5.Related Party Transactions

 

a)During the year ended September 30, 2013, the Company incurred $12,000 (2012 - $12,000) of management fees to the President and Director of the Company.

 

b)As of September 30, 2013, the Company owed $34,660 (2012 - $13,000) to the President and Director of the Company for financing of day-to-day operations and management fees.

 

6.Income Taxes

 

The Company has $125,190 of net operating losses carried forward to offset taxable income in future years which expire commencing in fiscal 2031. The income tax benefit differs from the amount computed by applying the US federal income tax rate of 34% to net loss before income taxes.
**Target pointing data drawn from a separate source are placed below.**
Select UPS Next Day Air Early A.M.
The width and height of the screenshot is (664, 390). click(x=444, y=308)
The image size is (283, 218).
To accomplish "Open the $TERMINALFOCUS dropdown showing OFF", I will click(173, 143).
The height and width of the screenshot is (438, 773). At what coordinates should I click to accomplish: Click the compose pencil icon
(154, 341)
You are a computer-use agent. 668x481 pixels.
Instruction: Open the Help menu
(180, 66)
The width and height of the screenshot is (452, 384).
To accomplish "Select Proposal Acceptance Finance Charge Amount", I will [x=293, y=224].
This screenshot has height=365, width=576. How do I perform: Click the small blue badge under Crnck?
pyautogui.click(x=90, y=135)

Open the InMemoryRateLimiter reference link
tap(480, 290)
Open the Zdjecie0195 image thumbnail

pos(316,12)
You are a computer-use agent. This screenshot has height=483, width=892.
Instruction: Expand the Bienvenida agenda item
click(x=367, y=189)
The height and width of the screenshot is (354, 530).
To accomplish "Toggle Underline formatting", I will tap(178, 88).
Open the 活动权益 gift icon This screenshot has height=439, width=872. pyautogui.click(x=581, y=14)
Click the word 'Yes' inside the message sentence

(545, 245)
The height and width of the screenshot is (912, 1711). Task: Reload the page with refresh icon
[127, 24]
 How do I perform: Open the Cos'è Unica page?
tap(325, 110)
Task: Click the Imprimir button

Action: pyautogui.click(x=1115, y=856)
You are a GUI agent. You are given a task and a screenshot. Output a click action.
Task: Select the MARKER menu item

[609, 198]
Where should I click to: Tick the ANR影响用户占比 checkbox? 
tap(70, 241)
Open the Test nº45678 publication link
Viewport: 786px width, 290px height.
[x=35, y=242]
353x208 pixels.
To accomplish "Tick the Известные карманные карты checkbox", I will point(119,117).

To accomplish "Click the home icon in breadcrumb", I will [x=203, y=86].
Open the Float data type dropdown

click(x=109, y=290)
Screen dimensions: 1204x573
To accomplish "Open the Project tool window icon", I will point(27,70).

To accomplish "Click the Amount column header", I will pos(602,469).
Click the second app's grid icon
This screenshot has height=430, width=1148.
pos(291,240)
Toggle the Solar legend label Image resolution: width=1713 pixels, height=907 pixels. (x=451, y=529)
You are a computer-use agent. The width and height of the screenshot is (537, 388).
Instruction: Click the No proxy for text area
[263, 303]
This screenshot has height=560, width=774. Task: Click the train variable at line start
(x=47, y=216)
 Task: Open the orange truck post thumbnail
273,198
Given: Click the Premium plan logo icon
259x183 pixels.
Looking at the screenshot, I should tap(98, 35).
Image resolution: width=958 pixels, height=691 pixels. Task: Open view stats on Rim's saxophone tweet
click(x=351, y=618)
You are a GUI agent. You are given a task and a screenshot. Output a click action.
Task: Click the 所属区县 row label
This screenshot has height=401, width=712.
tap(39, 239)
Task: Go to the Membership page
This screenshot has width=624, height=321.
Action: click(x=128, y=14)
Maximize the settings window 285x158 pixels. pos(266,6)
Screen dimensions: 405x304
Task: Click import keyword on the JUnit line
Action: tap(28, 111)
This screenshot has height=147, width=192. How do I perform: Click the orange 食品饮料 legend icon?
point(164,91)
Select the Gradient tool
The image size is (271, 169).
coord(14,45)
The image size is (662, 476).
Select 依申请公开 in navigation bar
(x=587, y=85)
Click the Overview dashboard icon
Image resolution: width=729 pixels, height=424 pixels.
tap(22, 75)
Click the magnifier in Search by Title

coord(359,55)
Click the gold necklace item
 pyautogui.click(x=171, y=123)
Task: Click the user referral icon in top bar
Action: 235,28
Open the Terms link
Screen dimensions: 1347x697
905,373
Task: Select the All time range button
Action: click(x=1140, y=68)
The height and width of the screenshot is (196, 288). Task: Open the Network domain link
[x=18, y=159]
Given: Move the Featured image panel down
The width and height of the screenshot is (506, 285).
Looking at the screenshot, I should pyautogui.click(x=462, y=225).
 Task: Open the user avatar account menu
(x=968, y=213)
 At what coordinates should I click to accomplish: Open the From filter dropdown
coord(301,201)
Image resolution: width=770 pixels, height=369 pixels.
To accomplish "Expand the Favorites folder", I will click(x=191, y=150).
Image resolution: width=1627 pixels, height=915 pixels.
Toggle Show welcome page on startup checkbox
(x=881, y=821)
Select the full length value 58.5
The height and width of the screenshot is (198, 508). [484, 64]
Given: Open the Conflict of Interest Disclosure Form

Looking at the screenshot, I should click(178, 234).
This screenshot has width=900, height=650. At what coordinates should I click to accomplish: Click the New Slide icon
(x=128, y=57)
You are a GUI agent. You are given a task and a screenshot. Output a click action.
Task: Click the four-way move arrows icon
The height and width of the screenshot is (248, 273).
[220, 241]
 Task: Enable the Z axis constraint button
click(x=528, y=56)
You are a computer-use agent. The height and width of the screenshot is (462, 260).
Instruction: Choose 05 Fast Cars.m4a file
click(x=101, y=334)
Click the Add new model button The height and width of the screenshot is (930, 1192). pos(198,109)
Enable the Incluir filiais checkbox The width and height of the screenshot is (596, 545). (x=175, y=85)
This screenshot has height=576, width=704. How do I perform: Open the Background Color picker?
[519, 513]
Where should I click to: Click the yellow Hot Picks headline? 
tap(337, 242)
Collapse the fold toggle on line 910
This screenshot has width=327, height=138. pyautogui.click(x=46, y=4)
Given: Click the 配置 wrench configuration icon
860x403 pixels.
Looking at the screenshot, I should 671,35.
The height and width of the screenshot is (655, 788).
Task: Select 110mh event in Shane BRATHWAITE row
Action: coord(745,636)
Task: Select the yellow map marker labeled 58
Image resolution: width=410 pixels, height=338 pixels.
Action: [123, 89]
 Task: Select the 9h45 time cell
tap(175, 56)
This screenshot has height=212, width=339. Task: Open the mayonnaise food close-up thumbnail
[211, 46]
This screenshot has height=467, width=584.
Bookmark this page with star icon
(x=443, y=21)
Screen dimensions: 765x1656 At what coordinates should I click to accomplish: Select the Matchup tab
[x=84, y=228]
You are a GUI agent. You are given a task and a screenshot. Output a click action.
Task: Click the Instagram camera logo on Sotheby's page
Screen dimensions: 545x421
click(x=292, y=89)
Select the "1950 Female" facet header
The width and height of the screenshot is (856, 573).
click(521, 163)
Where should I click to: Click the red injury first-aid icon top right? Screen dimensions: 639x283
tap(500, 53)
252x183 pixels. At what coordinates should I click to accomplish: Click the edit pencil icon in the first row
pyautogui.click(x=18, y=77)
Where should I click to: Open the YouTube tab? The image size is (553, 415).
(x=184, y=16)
As at September 30, 2013 and 2012, the Company had no uncertain tax positions.

 

   September 30,
2013
$
   September 30,
2012
$
 
           
Net loss before taxes   (18,399)   (92,149)
Statutory rate   34%   34%
           
Computed expected tax recovery   6,256    31,331 
Valuation allowance   (6,256)   (31,331)
           
Income tax provision        

 

9
 

 

6.Income Taxes (continued)

 

The significant components of deferred income taxes and assets as at September 30, 2013 and 2012 are as follows:

 

   2013
$
   2012
$
 
         
Net operating losses carried forward   42,565    36,309 
           
Valuation allowance   (42,565)   (36,309)
           
Net deferred income tax asset        

 

As at September 30, 2013, the Company is in arrears on filing its statutory corporate income tax returns and the amounts presented above are based on estimates. The actual losses available could differ from these estimates.

 

7.Subsequent Events

 

We have evaluated subsequent events through the date of issuance of the financial statements, and did not have any material recognizable subsequent events.